Kedua, rencana bom Natal pada Desember 2016. Peristiwa teror ini sempat mau terjadi di gereja dan fasilitas umum di beberapa daerah. Namun, aparat keamanan berhasil menggagalkan serangan bom besar-besaran oleh kelompok teroris Jamaah Ansharud Daulah (JAD) yang berafiliasi dengan ISIS. Bahan peledak ditemukan di beberapa tempat, termasuk di Bekasi.
Ketiga, bom di pos keamanan kepolisian pada tahun 2018. Peristiwa ini menjadi kelanjutan dari bom Nataru yang terjadi pada tahun 2000 atau pasca bom Bali 2002 dan pada 2016. Pada saat itu, para teroris menyerang pos-pos keamanan di beberapa daerah. Kelompok teroris memanfaatkan momentum ini karena biasanya terdapat keramaian di tempat ibadah atau perayaan Nataru.
Keempat, serangan teror pada gereja di Sleman, Yogyakarta, 2018. Saat misa menjelang masa pra-paskah, atau menjelang perayaan Nataru, para teroris ini mencoba menyerang Gereja St. Lidwina, Sleman, Yogyakarta. Pada saat itu, seorang pria bersenjata tajam menyerang jemaat yang sedang beribadah, melukai beberapa orang termasuk seorang pastor. Menurut kepolisian, pelakunya terindikasi lone wolf yang teradikalisasi melalui propaganda online.
Kelima, bom Makassar. Ini terjadi pada 28 Maret 2021, di saat masa pra-paskah. Mereka menarget Gereja Katedral Makassar, Sulawesi Selatan, dengan momentum masa Nataru. Pada peristiwa ini para teroris melakukan bunuh diri. Diketahui para teroris berasal dari kelompok Jamaah Ansharut Daulah (JAD).
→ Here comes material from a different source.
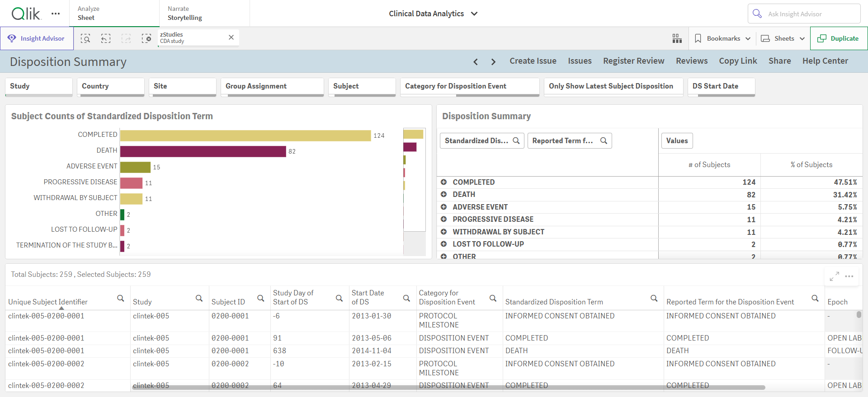Click the search icon in Standardized Disposition filter
Viewport: 868px width, 397px height.
pos(516,140)
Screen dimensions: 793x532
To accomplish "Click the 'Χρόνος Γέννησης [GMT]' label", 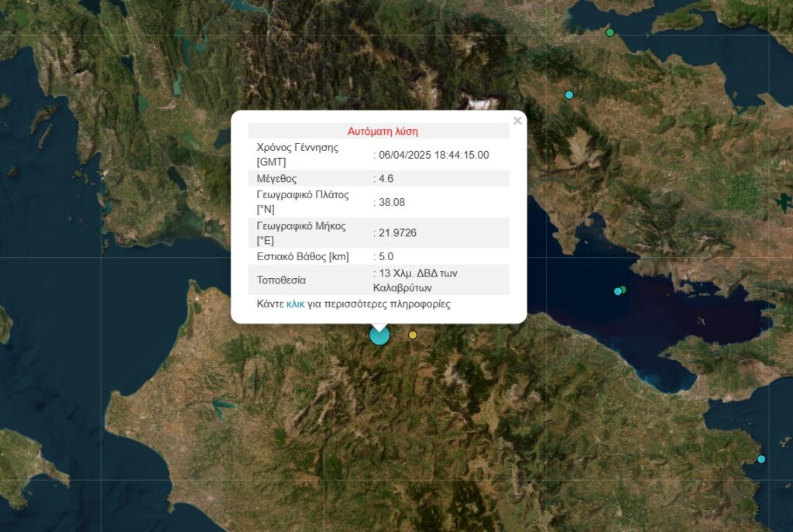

Keenam, rencana teror Natal dan tahun baru 2022. Para teroris sudah menarget beberapa lokasi, di antaranya adalah gereja dan tempat keramaian. Namun Densus 88 berhasil menangkap anggota jaringan teroris yang merencanakan serangan selama Natal dan tahun baru. Kelompok ini memiliki hubungan dengan ISIS dan merencanakan pengeboman di tempat-tempat strategis.
Siaga Serangan Terorisme
Berkaca dengan peristiwa di atas, maka kita harus lebih waspada dalam perayaan Nataru. Kita harus lebih siaga dalam memetakan potensi terjadinya ancaman selama Nataru. Sebab pola serangan mereka pada momen Nataru bisa dilihat dari berbagai hal. Salah satunya karena Nataru adalah perayaan umat Kristen dan dianggap menjadi bencana maksiat bagi umat Islam.
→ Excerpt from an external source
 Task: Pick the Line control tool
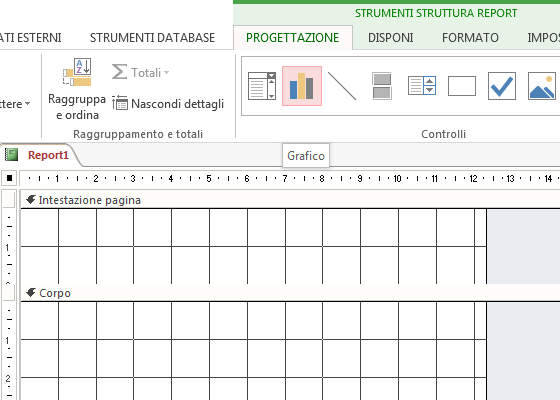coord(342,86)
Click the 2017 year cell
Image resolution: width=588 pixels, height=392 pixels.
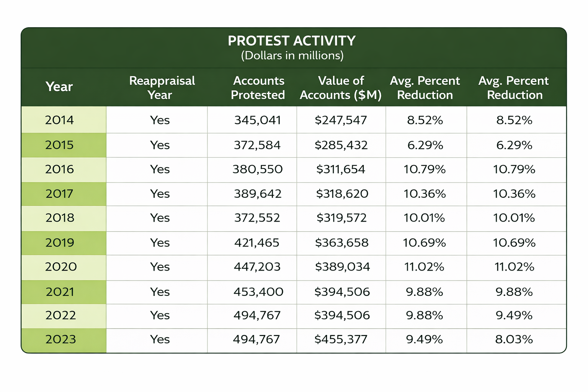tap(59, 194)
Alasan kedua karena momen perayaan Nataru menarik banyak perhatian publik. Hal ini menjadi waktu strategis bagi kelompok teroris untuk menyebarkan ketakutan. Oleh sebab itu, berkaca pada sejarah terorisme dalam perayaan Nataru menunjukkan pentingnya upaya bersama untuk menciptakan lingkungan yang aman dan damai.
Upaya pencegahan terorisme menjelang Nataru ini tidak hanya dilakukan dengan penangkapan jaringan teroris sebelum mereka berhasil melakukan aksi. Namun kita harus lebih siaga dalam peningkatan kewaspadaan melalui mendukung operasi keamanan skala besar (Operasi Lilin), melakukan pengamanan tempat ibadah dengan melibatkan atau kerja sama masyarakat lintas agama, dan melakukan sosialisasi di tingkat media sosial dan lainnya.